The surgeon looked even more haughty. ‘I don’t see what...’
‘It would help us,’ she said, ‘in our enquiries.’
The surgeon left the room, irritation in every staccato step.
Raja put his hands up. ‘And it’s no use you asking me,’ he said pleasantly with a flash of bright teeth. ‘I have only been working in this hospital for about three months.’
Caroline Fielding met his gaze with a bold one of her own. ‘And that’s just when the murders began.’ She watched the pleasantness drain out of the Indian’s face as though someone had pulled a plug.
‘Excuse me?’ he said.
Fielding smiled at him. ‘It’s all right, sir. We’re not really entertaining the idea that the killer is one of the senior surgeons in this hospital.’
Raja folded his arms and smiled. ‘Thank goodness for that.’
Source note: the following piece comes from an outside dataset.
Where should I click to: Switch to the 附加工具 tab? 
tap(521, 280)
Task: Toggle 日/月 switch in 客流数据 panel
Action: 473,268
Mr Sutcliffe returned and read the cheque stub out to Caroline. ‘Fourteen hundred pounds,’ he said unnecessarily. ‘That was the plumber’s bill. But I’m afraid it wasn’t paid to your friend Wilson but to another firm, Campbell de Morgan.’
Caroline held her hand out and the surgeon reluctantly passed the chequebook to her. Typically it was filled in: the payee, the date, the amount — pence as well. Thirteen hundred and forty pounds, eighty-nine pence. With a balance below. No money worries for Mr Sutcliffe then. They all watched as she handed the chequebook back.
There was something in this theatre that had not been present in the others. A certain guardedness. Or was she imagining it, goaded on by the fact that Rosemary Baring had once worked here, that one of the staff nurses had actually trained with her, that the sutures and scalpel used on the surgeon’s victims were commonly used here, and lastly that the surgeon had recently employed a plumber. Not Colin Wilson, but the coincidence of the surgeon having an en suite fitted? Like the job which Colin Wilson had been lured away from. Lots of people were having their own private bathrooms fitted.